Dış Ticaret ve Küreselleşme

Dış ticaret, bir ülkenin sınırları dışında diğer ülkelerle uluslararası ticaret kurallarına göre yapılan ticarettir.

Dış Ticaretin Nedenleri

Doğal kaynakların dengesiz dağılımı

İşletmelerin büyüme isteği

Toplumsal yaşam düzeyinin yükselmesi

İklim koşulları

Uluslar arası ödemeler ve kambiyo sisteminin geliştirilmesi gibi nedenler dış ticaretin gelişimine neden olmuştur.

İthalat,  mal ve hizmetlerin ülke dışından vergileri ödenerek veya ödenmeksizin geçici veya kesin olarak yurda sokulması işlemine  denir.

 İhracat, kişi ve kuruluşlarca üretilen mal ve hizmetlerin yurtdışına satılmasıdır. İhracat kısaca dış satım demektir. İhracat en geniş anlamıyla, bir ülke sınırları içerisinde serbest dolaşımda bulunan malların ve hizmetlerin başka ülkelere satılmasıdır.

Ödemeler Dengesi

 Ödemeler dengesi, geniş anlamıyla, bir ekonomide yerleşik kişilerin diğer ekonomilerde yerleşik kişiler (yurtdışında yerleşikler) ile belli bir dönem içinde yapmış oldukları ekonomik işlemlerin sistematik kayıtlarını elde etmek üzere hazırlanan istatistiki bir rapordur.

Ödemeler Dengesi istatistiklerinin toplanmasına ilişkin uluslararası standartlar, Uluslararası Para Fonunun (IMF) üye ülkelerine yol gösterici olarak hazırladığı Ödemeler Dengesi ve Uluslararası Yatırım Pozisyonu El Kitabı’nda yer almaktadır. Bu doküman, aynı zamanda ödemeler dengesi istatistiklerini ülkeler bazında karşılaştırmaya da olanak tanır.

Döviz

 En genel ifadesiyle, yabancı ülke paralarına veya para yerine geçen her türlü ödeme araçlarına döviz (foreign exchange) denir.

Yabancı ulusal paralar nakit biçiminde olabileceği gibi banka havaleleri, ödeme emirleri, döviz poliçeleri, mevduat sertifikaları veya seyahat çekleri vs. biçiminde de olabilirler. Bunların likiditesi de oldukça yüksektir.

Özetle döviz piyasalarında, bu iki tip ödeme aracı arasında bir ayırım yapılır:

Doğrudan nakit şeklinde olanlara efektif; nakde dönüştürülebilen araçlar biçiminde olanlara da döviz denmektedir. En genel ifadesiyle, yabancı paraların fiyatına döviz kuru veya döviz fiyatı denir. Bir başka deyişle, döviz kuru, bir ulusal para ile yabancı para arasındaki değişim oranıdır.

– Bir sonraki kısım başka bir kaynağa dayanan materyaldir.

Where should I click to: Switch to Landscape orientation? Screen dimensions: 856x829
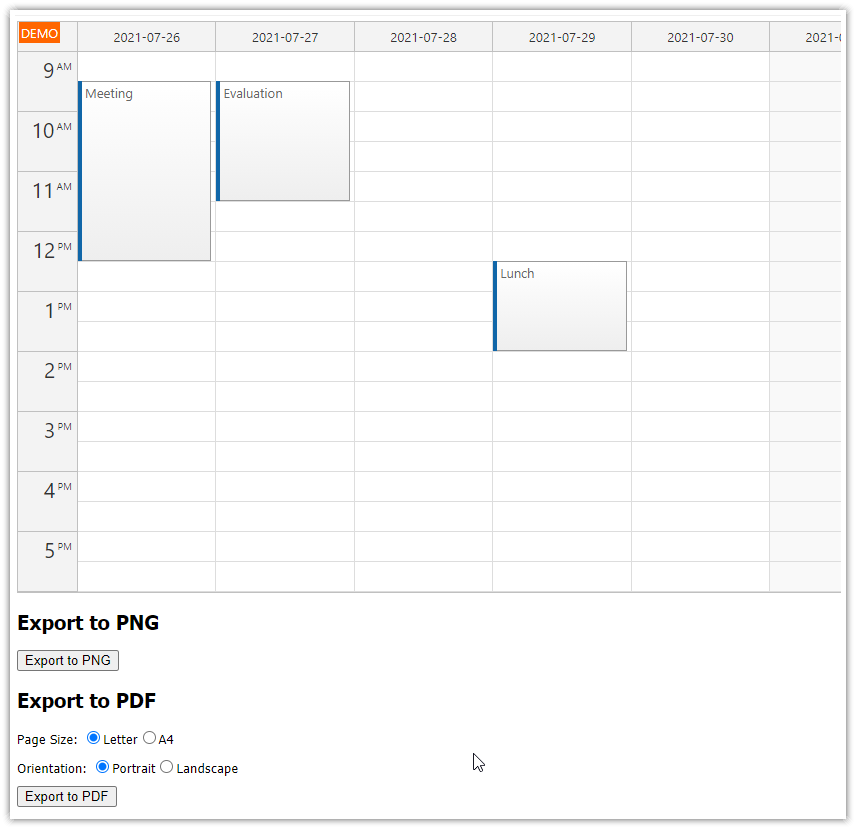[167, 767]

Bir ülke parasının diğer ülke parası cinsinden fiyatına iki taraflı nominal döviz kuru (bileteral nominal exchange rate) denir.

  – iki taraflı günlük döviz kuru

  – iki taraflı vadeli döviz kuru

Döviz kurunun yabancı para birimi başına ulusal para miktarı olarak tanımlanmasına dolaysız kotasyon (direct quotation), enserten (incertain) tanımlama veya Avrupa yöntemi (European terms) denir.

    18,60 TL/ $ : dolar başına 18,60 TL gibi.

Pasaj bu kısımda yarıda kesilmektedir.